_Problem to solve_:
In the records that follow, the lines from the one containing "Instruction: Click inside" to the one containing "Click the broadband modem icon", inclusive, are to be given again exactly.

_Dataset records_:

*** Block opens ***

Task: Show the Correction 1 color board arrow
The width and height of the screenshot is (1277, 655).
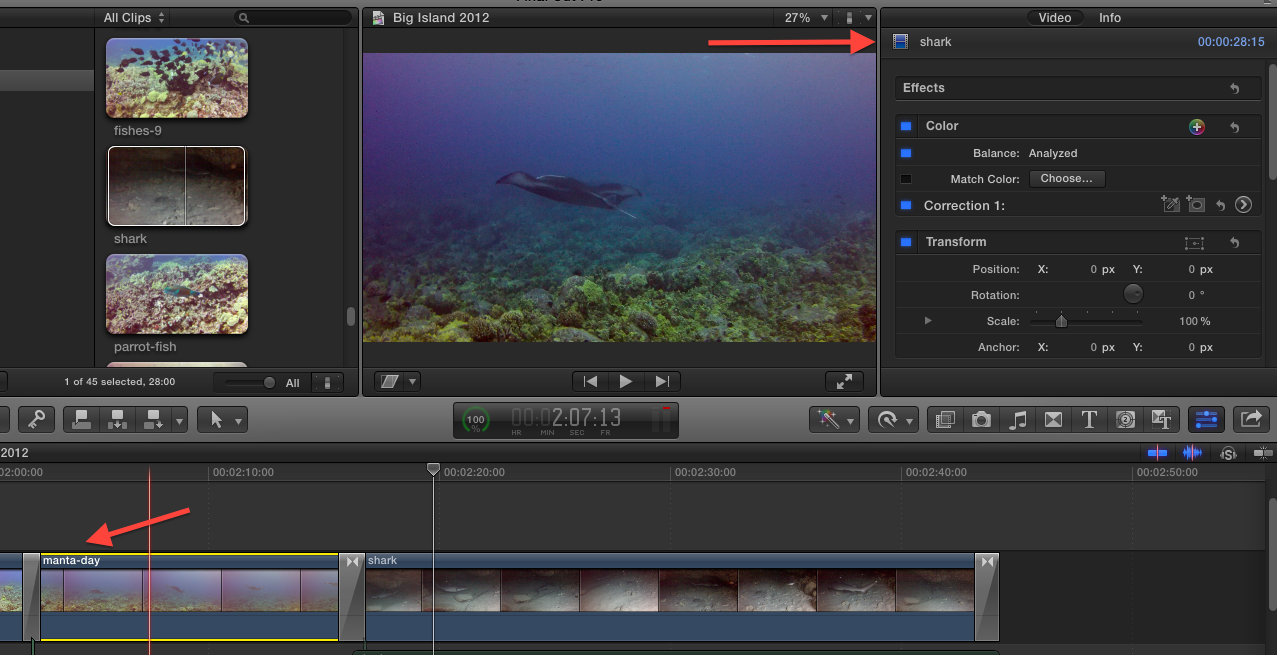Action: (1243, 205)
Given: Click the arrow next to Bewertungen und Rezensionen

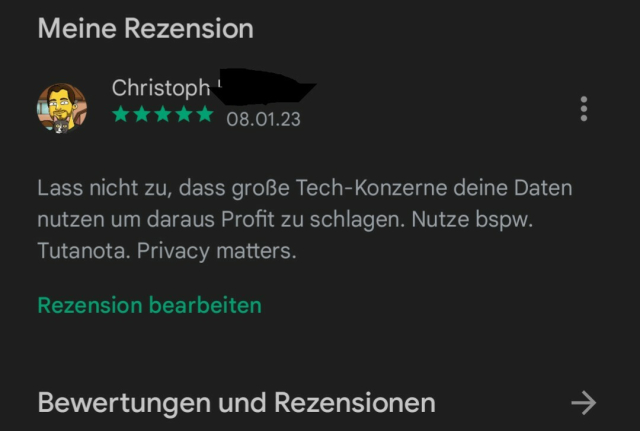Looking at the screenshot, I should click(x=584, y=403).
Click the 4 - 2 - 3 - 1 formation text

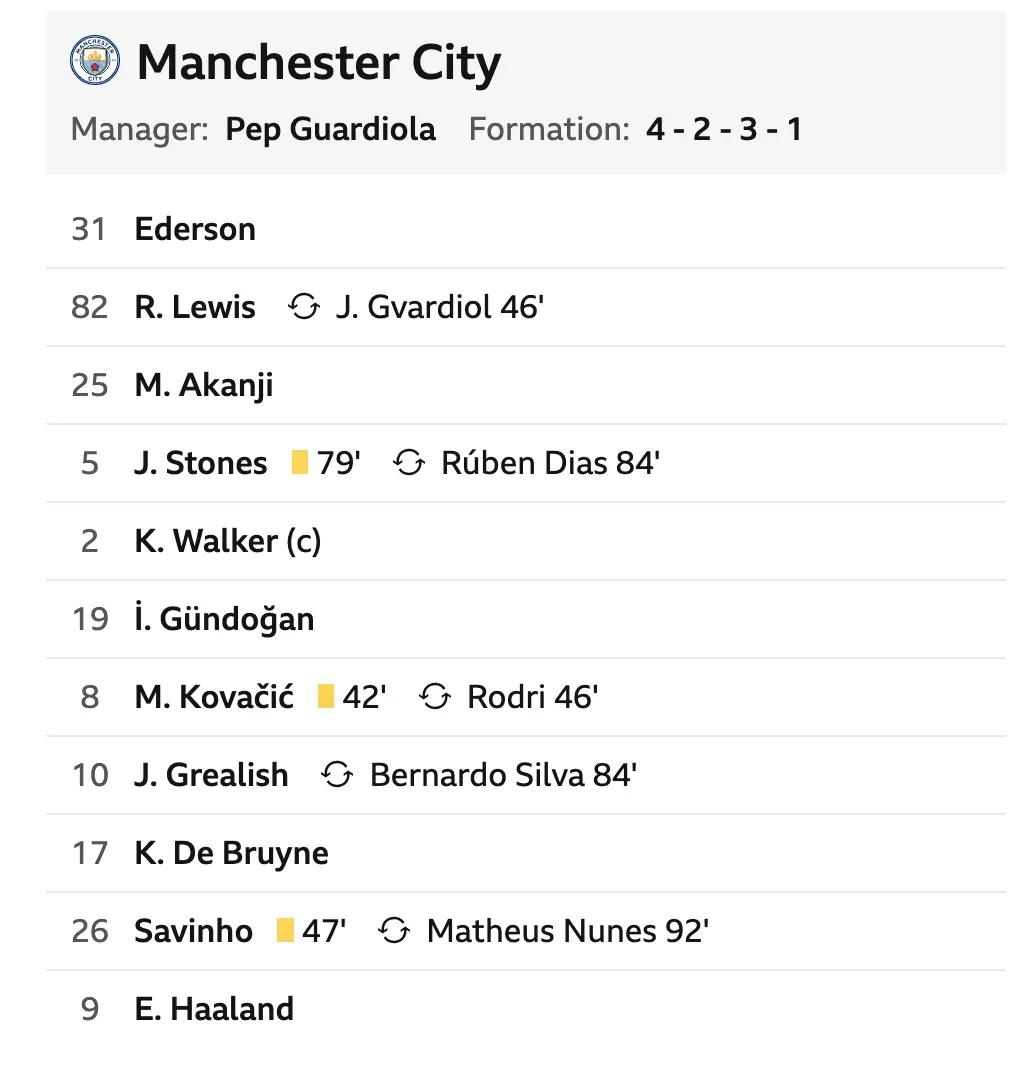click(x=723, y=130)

*** Block closes ***
*** Block opens ***

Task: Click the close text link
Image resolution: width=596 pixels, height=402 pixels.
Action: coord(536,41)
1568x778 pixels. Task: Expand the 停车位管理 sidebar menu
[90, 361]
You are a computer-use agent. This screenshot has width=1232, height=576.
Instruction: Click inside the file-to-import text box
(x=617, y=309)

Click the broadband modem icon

*** Block closes ***
*** Block opens ***

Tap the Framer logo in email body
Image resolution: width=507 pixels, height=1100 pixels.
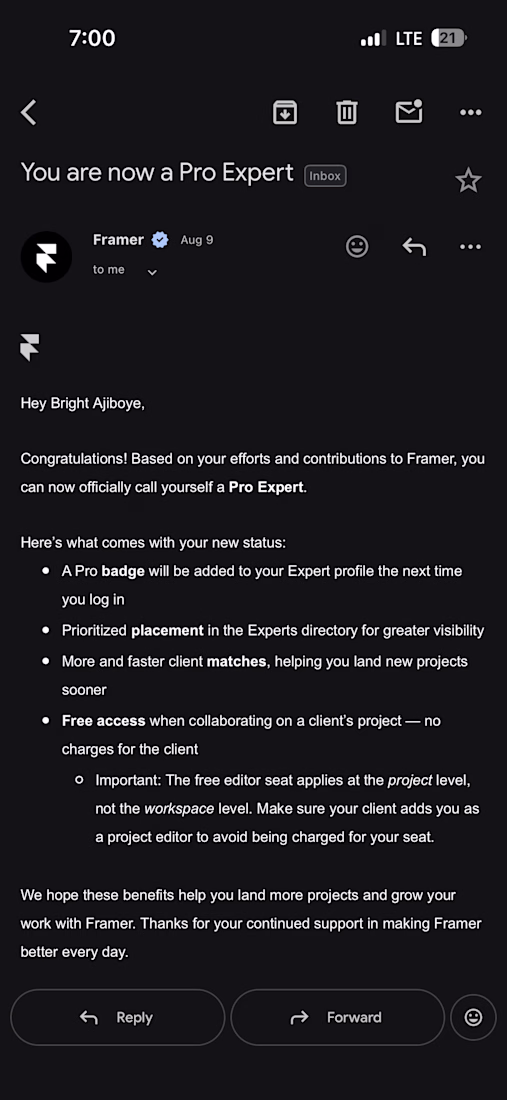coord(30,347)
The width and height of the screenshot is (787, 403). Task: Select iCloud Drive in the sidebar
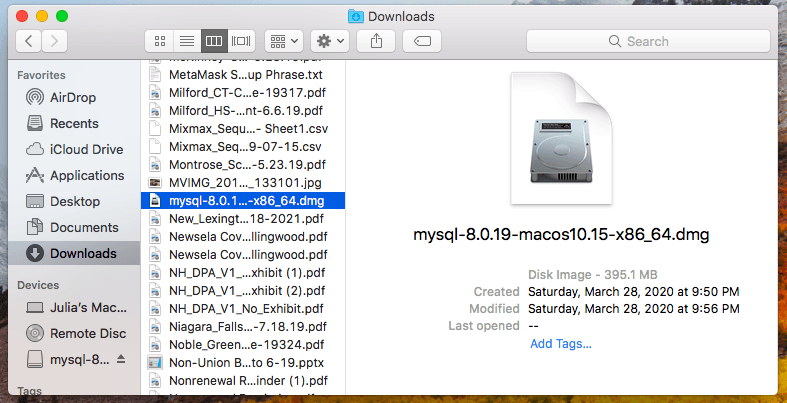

*** Block closes ***

_Expected answer_:
Instruction: Click inside the file-to-import text box
(x=617, y=309)

Click the broadband modem icon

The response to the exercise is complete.